**EXERCISE DETAILS**
Give again, unaltered, the lines of the listing below that run from the line having "Windscreen Repair (32, 2097)" through the line having "Thread Next (304, 217)".

**SUPPLIED INFORMATION**
************

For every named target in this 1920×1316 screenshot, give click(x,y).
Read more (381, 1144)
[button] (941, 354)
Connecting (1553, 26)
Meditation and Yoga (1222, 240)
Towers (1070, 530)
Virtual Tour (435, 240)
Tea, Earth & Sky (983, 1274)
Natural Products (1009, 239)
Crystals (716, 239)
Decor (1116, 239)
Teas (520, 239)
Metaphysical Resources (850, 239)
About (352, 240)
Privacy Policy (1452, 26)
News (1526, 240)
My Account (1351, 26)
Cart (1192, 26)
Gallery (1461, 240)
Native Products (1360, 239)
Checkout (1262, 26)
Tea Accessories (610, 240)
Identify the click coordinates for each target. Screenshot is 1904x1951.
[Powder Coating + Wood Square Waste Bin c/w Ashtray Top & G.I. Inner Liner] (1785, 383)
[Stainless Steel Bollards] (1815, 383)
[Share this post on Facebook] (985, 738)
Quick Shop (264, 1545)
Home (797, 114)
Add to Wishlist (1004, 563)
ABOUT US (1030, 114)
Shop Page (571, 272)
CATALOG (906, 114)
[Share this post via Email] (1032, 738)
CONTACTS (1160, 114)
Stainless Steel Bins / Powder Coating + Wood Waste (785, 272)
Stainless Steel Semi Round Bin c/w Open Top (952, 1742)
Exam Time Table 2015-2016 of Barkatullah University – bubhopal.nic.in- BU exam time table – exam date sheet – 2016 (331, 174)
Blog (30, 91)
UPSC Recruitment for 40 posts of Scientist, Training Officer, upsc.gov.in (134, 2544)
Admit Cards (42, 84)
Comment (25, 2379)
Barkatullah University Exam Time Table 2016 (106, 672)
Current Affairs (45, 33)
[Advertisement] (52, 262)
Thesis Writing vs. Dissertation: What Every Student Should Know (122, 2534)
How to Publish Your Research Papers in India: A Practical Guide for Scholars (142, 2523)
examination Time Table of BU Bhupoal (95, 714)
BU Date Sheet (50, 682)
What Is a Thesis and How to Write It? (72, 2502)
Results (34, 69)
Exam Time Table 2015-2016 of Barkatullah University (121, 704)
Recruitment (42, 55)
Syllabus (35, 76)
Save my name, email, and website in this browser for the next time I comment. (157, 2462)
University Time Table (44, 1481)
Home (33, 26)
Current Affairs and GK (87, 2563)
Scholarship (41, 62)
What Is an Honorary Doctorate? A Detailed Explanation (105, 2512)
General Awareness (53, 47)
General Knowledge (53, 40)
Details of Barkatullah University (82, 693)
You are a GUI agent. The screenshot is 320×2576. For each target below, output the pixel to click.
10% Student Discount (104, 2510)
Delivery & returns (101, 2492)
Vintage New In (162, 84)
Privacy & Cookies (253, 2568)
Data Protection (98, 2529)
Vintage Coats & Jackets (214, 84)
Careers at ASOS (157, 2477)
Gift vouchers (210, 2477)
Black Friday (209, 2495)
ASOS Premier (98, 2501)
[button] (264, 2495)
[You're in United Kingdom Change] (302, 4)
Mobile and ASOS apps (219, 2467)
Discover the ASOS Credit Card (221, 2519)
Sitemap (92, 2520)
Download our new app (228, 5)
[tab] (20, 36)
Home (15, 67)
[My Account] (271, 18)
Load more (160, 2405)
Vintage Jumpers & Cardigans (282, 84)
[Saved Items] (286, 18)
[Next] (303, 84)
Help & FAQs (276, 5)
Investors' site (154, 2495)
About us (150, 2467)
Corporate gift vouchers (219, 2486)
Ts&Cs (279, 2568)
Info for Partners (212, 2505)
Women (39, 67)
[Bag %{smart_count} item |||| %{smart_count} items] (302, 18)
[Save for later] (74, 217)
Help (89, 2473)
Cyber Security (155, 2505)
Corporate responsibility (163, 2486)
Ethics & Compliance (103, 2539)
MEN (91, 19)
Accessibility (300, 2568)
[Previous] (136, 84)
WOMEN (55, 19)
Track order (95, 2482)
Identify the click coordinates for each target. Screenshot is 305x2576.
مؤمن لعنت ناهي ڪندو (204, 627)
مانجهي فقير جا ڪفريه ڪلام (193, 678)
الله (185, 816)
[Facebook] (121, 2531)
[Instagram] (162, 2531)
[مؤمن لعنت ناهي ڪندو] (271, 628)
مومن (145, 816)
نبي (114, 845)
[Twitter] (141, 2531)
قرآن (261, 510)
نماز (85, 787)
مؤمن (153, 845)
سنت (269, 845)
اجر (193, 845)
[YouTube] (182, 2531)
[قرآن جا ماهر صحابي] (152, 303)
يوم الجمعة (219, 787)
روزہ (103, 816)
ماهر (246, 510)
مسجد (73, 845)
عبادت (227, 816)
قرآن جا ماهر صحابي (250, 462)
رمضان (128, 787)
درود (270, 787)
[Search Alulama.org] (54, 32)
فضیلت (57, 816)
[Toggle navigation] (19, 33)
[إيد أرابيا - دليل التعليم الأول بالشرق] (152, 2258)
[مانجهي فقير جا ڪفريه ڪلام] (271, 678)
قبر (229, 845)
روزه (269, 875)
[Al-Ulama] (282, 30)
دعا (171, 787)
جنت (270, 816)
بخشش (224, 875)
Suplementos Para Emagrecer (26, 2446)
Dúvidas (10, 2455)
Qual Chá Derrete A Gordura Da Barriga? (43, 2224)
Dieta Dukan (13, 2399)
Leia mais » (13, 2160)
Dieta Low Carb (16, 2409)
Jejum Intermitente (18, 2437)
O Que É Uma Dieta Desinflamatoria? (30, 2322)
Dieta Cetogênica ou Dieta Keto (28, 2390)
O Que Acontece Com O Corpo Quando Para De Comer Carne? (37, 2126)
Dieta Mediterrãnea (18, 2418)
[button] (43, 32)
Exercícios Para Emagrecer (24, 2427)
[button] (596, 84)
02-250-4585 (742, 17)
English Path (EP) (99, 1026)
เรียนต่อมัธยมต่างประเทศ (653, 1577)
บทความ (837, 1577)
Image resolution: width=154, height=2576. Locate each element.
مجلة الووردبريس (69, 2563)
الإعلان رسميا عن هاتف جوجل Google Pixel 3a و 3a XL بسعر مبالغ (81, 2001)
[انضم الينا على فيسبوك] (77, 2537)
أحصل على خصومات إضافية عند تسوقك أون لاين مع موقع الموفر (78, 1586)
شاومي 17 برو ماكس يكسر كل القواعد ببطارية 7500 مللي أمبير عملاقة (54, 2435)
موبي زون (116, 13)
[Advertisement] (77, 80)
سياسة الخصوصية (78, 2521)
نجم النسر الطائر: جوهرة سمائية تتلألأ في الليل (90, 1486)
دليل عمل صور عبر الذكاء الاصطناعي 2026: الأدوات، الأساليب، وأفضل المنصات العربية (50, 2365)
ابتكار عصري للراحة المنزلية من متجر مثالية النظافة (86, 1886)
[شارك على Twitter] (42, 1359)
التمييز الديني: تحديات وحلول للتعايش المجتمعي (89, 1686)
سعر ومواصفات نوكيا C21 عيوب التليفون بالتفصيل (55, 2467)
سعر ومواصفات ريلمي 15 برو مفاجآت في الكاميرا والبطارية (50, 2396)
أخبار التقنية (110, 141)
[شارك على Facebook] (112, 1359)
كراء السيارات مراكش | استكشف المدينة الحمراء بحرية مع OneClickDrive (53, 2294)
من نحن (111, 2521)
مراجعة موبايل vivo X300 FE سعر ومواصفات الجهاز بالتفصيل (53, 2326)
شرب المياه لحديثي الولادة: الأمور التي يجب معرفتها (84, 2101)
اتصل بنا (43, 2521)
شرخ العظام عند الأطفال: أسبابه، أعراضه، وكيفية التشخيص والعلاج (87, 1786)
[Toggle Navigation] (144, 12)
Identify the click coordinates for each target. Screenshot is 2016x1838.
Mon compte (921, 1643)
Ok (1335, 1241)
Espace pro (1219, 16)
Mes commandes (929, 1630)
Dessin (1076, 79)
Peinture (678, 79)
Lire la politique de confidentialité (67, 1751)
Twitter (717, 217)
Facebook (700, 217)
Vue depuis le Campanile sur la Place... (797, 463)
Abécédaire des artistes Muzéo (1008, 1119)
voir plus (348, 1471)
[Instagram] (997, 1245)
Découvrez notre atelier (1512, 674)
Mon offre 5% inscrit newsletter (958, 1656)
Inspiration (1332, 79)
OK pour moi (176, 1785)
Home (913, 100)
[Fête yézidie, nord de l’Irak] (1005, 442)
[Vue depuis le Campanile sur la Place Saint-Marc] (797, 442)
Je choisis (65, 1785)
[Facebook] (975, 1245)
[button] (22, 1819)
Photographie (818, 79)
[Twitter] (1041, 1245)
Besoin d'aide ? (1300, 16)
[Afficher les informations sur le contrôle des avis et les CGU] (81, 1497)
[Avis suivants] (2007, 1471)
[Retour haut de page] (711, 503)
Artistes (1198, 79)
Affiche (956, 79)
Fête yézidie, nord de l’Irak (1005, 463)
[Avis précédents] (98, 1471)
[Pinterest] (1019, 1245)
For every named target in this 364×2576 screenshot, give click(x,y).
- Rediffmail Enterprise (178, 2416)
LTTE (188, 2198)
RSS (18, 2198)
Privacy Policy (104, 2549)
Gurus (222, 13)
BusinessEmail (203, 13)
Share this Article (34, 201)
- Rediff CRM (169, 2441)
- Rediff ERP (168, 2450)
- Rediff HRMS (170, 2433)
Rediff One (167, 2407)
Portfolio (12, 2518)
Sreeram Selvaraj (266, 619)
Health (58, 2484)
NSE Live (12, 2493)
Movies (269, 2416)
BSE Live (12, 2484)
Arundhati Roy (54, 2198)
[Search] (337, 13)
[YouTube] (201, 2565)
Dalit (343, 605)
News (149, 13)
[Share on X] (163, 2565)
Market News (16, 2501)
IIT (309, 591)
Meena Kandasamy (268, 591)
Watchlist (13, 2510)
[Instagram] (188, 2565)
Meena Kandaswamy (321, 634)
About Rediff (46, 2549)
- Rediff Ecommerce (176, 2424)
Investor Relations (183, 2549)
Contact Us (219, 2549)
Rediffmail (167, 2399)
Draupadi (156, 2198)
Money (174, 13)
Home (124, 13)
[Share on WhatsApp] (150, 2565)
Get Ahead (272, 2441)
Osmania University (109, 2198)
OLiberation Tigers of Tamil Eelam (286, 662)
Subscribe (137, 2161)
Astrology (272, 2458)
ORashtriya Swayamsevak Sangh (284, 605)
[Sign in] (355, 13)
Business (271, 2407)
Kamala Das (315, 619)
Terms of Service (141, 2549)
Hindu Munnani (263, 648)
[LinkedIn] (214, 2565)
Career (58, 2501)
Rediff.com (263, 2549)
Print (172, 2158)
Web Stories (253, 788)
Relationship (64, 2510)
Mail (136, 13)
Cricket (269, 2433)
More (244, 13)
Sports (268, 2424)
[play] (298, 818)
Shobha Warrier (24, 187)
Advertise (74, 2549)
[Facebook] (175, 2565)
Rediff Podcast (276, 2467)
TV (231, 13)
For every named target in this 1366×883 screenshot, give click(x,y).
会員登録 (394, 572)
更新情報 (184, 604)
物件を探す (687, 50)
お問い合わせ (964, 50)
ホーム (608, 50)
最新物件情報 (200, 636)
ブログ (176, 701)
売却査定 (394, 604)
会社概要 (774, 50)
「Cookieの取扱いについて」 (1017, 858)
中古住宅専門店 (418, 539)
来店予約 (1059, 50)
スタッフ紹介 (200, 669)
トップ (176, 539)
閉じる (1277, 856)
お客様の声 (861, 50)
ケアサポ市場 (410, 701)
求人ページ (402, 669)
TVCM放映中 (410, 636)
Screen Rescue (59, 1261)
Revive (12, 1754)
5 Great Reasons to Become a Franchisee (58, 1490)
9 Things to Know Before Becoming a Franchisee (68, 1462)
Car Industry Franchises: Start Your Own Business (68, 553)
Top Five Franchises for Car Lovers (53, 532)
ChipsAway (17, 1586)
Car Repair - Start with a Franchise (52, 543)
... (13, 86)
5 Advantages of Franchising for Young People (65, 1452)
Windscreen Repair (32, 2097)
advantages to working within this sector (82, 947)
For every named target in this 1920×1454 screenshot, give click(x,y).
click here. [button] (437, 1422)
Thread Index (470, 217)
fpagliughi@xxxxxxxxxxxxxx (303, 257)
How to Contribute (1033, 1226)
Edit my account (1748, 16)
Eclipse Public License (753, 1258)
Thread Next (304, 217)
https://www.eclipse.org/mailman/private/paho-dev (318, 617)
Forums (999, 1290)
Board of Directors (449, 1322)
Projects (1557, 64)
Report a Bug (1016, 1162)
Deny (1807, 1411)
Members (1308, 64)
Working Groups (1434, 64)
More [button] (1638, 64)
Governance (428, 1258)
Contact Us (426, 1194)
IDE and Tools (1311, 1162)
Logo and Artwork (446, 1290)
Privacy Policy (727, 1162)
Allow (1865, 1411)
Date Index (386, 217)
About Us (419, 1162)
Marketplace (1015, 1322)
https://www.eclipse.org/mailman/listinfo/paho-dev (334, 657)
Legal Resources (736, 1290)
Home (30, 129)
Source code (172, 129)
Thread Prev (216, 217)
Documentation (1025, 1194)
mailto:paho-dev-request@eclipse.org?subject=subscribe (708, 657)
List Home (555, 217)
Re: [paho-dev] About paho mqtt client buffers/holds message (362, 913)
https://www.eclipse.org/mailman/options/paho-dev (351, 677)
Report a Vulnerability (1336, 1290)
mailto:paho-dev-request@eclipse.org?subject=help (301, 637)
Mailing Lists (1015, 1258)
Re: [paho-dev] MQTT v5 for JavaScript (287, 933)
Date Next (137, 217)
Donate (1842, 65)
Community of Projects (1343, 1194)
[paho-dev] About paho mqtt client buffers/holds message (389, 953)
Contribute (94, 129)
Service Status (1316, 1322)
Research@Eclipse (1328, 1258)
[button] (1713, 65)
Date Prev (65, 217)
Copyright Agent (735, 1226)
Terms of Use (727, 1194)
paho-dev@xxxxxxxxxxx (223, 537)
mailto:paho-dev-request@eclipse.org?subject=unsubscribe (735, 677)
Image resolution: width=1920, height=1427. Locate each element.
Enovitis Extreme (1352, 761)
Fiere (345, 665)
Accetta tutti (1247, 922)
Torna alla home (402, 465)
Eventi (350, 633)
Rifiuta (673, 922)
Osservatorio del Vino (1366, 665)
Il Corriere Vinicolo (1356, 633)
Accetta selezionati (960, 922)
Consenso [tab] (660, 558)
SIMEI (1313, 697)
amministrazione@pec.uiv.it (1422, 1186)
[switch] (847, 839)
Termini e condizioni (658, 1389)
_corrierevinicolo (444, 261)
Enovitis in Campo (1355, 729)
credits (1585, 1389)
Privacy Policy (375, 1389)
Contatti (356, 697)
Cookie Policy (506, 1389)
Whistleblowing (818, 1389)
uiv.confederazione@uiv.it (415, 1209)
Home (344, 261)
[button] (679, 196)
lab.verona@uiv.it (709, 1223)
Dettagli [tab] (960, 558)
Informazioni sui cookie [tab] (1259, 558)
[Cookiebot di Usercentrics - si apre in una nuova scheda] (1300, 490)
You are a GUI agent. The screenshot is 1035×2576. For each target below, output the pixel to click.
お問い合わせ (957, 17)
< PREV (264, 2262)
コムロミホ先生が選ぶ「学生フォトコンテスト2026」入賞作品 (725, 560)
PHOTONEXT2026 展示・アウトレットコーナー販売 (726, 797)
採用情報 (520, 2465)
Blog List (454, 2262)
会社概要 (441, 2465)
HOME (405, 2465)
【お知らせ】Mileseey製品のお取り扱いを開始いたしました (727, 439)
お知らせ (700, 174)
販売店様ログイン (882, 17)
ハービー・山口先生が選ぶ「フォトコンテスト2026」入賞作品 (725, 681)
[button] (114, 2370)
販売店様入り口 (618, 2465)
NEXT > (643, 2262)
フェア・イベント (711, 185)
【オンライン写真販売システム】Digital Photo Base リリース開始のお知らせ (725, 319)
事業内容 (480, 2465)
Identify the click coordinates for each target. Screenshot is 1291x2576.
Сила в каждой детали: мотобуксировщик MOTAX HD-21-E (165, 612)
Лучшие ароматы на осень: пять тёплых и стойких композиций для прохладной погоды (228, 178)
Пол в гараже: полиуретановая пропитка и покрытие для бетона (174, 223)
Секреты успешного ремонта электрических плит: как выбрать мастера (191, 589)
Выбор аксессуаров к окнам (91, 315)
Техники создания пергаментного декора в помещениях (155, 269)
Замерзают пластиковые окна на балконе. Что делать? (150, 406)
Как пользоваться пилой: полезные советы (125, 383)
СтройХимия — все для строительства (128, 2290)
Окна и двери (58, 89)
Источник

************

**YOUR RESPONSE**
Windscreen Repair (32, 2097)
advantages to working within this sector (82, 947)
For every named target in this 1920×1454 screenshot, give click(x,y).
click here. [button] (437, 1422)
Thread Index (470, 217)
fpagliughi@xxxxxxxxxxxxxx (303, 257)
How to Contribute (1033, 1226)
Edit my account (1748, 16)
Eclipse Public License (753, 1258)
Thread Next (304, 217)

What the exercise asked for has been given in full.